Participants can request elections through a variety of methods, including a request form with their ID card, a paper option, a toll-free telephone number, and a website. When processing pharmacy claims, providers must submit billing transactions using the Part D plan's BIN/PCN, receive paid claim responses showing participant responsibilities, submit COB transactions to other health insurance if applicable, and receive paid claim responses showing a $0 participant responsibility.
Part D sponsors must bill monthly for any out-of-pocket costs that do not exceed the maximum monthly cap and provide multiple payment options. Failure to pay may result in being unable to disenroll from or decline future enrollment in a Part D or MAPD plan but can still terminate M3P participation or preclude participation in M3P in the following plan year. Disenrollment from a Part D or MAPD plan will terminate enrollment in M3P, and mid-year plan changes require re-election into M3P.

Successes include spreading Part D costs across the plan year, while challenges include member and staff education, grievances, plans covering beneficiary out-of-pocket costs upfront, and the potential for bad debt.

The Secretary selects drugs for negotiation based on total Medicare Part D and B spending. Drugs excluded from negotiation include those with generics available, recent approvals, low spending, or orphan designation. The number of drugs subject to negotiation will increase annually, with 10 Part D drugs in 2026, 15 in 2027, 15 Part D and B drugs in 2028, and 20 in 2029.

The Negotiated Maximum Fair Price (MFP) program evaluates evidence related to therapeutic alternatives, such as the therapeutic advance of selected drugs compared to others in its class and the cost of alternatives, to determine pricing. Manufacturers must submit data on costs, prior financial support, patents, and market sales to help determine fair pricing. Successes of the program include increased drug access for Part D beneficiaries and more competitive pricing from non-negotiated drugs, but challenges include formulary strategy and potential decreased rebates on negotiated drugs.

CMS is also implementing various measures to stabilize premiums and risk adjustment in Medicare Part D, including capping the IRA rate, updating risk adjustment models, and introducing a Premium Stabilization Demonstration.

The Standalone PDP Premium Stabilization Demo aims to lower the base beneficiary premium by $15 and limit total Part D premium increases to $35 between 2024 and 2025. It also narrows the upper thresholds of risk corridors to reduce PDPs' full risk for actual costs higher than their bids and increases government's risk sharing to 90%. The demo is voluntary and nationwide for standalone PDPs, including EGWPs, for CY 2025 and at least two subsequent demonstration years, with participation in CY 2025 required for subsequent years.

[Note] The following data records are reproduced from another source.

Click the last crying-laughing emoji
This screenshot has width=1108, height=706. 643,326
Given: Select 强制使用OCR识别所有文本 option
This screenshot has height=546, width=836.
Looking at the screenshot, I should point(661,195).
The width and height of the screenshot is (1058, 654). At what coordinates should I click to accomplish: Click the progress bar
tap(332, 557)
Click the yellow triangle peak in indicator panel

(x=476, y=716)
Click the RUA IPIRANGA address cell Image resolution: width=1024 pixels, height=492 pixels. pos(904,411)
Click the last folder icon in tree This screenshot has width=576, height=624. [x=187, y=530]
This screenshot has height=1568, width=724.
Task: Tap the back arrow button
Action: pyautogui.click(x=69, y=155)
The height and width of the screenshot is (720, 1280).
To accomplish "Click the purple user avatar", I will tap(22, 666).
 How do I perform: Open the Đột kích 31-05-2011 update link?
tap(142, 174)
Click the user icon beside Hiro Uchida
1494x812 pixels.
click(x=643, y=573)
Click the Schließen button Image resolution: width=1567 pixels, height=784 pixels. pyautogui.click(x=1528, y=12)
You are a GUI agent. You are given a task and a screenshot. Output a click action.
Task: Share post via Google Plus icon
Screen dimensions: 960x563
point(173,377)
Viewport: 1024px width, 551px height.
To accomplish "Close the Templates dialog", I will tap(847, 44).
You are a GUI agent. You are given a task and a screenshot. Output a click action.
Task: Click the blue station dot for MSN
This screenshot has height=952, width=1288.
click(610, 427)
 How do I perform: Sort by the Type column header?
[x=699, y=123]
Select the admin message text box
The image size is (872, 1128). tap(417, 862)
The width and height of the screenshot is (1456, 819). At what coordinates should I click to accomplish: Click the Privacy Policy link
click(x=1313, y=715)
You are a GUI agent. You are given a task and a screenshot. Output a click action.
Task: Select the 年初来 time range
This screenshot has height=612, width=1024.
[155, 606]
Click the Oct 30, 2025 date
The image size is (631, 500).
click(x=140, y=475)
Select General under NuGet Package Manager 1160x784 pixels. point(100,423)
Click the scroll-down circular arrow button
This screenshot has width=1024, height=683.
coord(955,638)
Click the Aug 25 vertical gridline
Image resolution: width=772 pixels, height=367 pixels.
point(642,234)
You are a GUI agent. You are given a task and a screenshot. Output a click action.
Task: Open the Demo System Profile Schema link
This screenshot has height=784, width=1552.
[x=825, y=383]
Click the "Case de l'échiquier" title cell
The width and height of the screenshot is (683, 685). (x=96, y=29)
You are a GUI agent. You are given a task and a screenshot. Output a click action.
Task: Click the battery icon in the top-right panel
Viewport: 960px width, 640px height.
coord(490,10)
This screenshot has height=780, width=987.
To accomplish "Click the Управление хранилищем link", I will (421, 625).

Session speakers suggested that plans focus on implementing the M3P solution based on determining who will benefit and targeting plan year criteria. Plans should also focus on educating staff, creating marketing materials, updating policies and procedures, and enhancing oversight and monitoring. For PBMs, the suggested emphasis is on testing scenario development, also implementing MP3, identify reporting for OOP cost accruals, identifying likely benefit claim scenarios, and updating PDE reporting to include M3P and Part D redesign. 

Reference
Makay K K, Moore C. CY 2025 Part D Redesign: A Medicare Odyssey. Presented at: AMCP Nexus 2024; October 14-17; Las Vegas, NV.